* _DESCRIPTION OF THE TASK_: Word for word, restate the lines of the data below between those holding "You are a GUI" and "Task: Enable Ignore Backfacing option", inclusive; pictures do not belong in the copy.

Stored data entries:
☆ ☆ ☆
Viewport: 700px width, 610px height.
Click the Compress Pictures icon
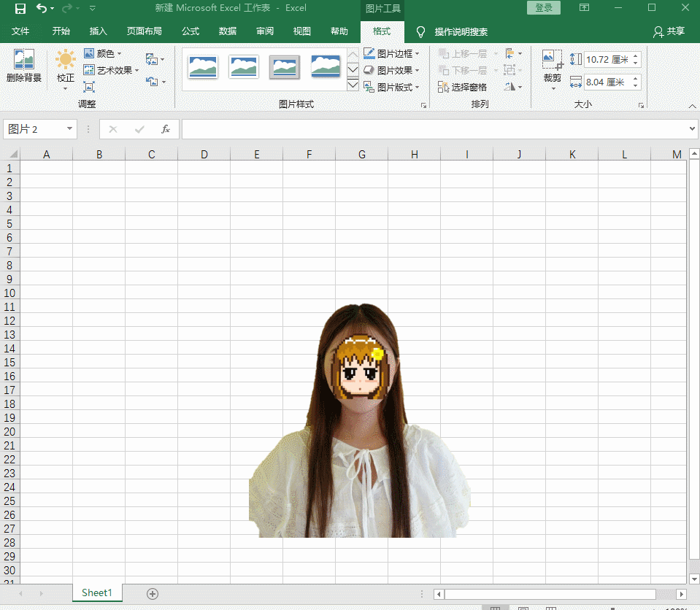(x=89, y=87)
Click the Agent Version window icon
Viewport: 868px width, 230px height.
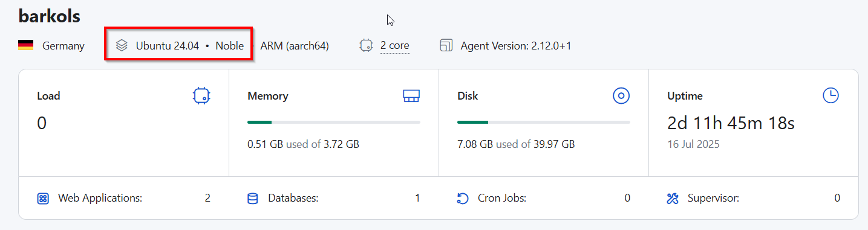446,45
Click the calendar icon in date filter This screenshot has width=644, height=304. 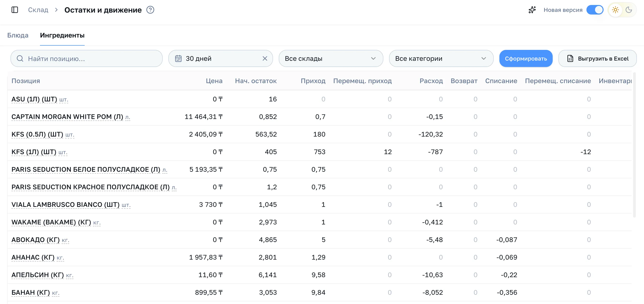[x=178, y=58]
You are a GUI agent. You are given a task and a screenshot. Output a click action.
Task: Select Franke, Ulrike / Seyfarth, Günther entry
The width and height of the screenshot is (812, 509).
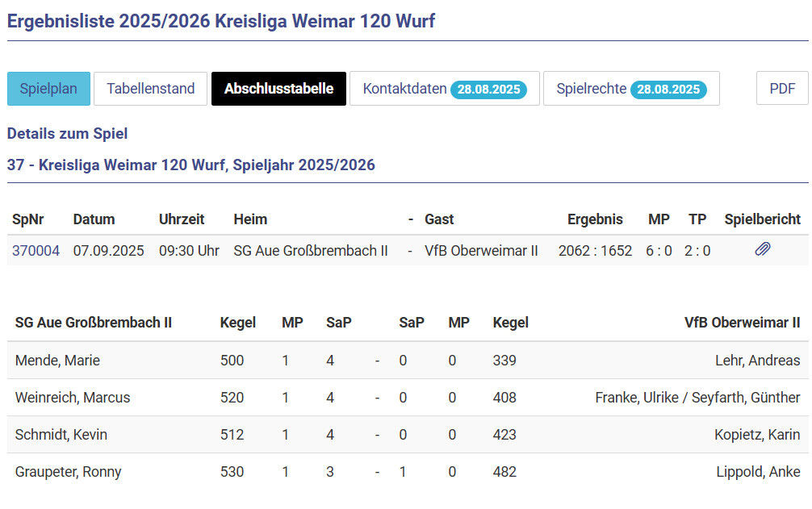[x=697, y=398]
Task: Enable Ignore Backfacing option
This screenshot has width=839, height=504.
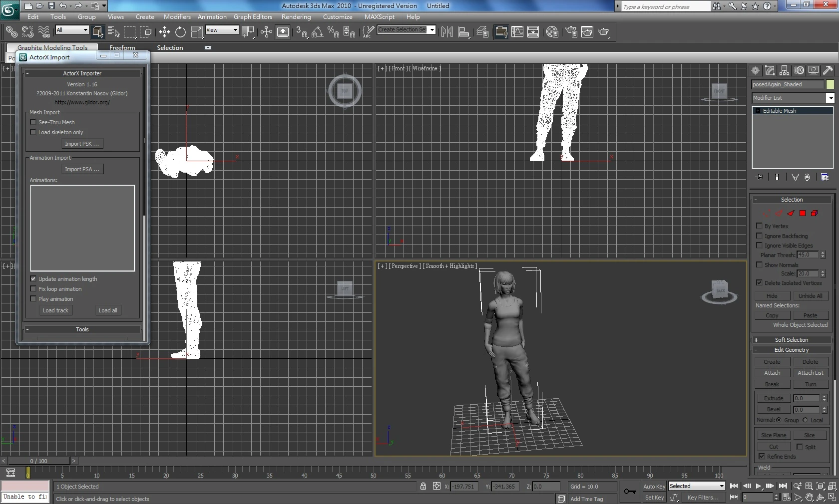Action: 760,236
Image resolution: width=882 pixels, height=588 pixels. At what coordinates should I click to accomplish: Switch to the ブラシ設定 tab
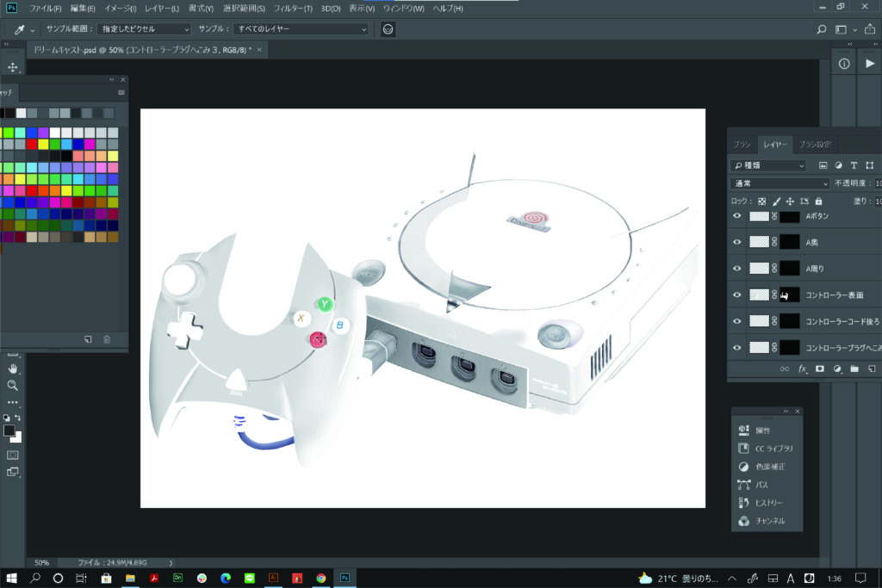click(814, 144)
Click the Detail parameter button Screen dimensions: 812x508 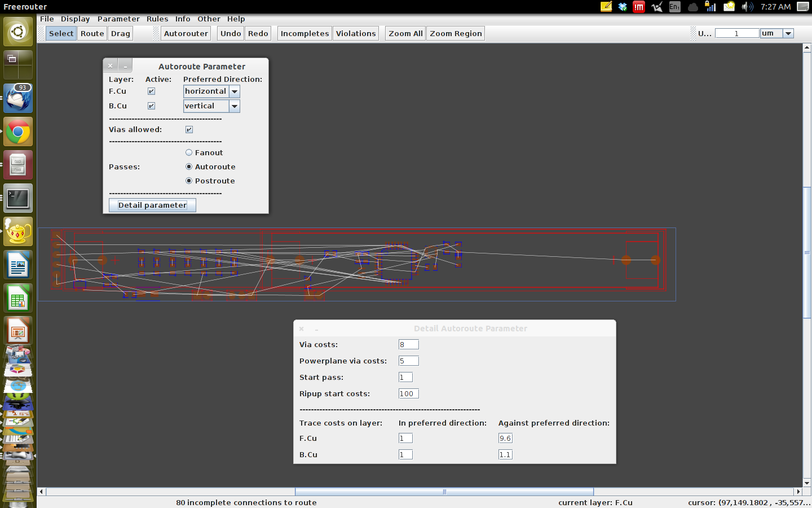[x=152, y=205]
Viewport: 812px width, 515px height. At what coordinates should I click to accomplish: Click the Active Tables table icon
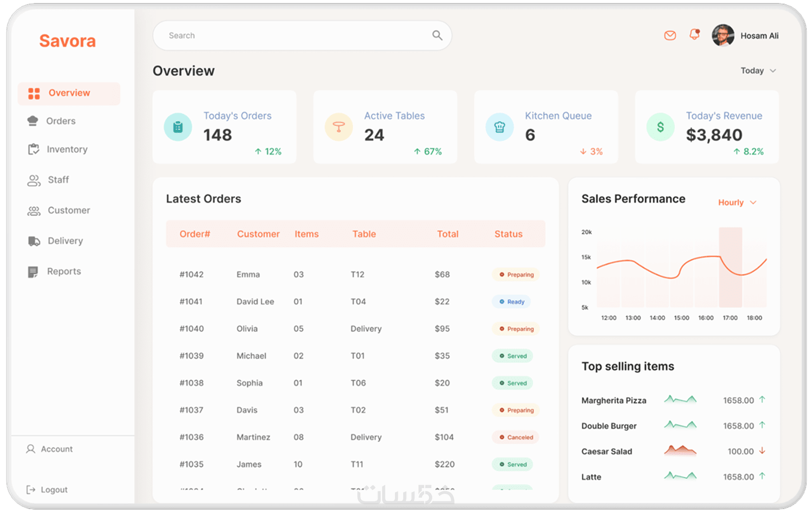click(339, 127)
☆ ☆ ☆
* _THE ANSWER_:
You are a GUI agent. You are given a task and a screenshot. Output a click action.
Task: Select Franke, Ulrike / Seyfarth, Günther entry
The width and height of the screenshot is (812, 509).
[x=697, y=398]
Task: Enable Ignore Backfacing option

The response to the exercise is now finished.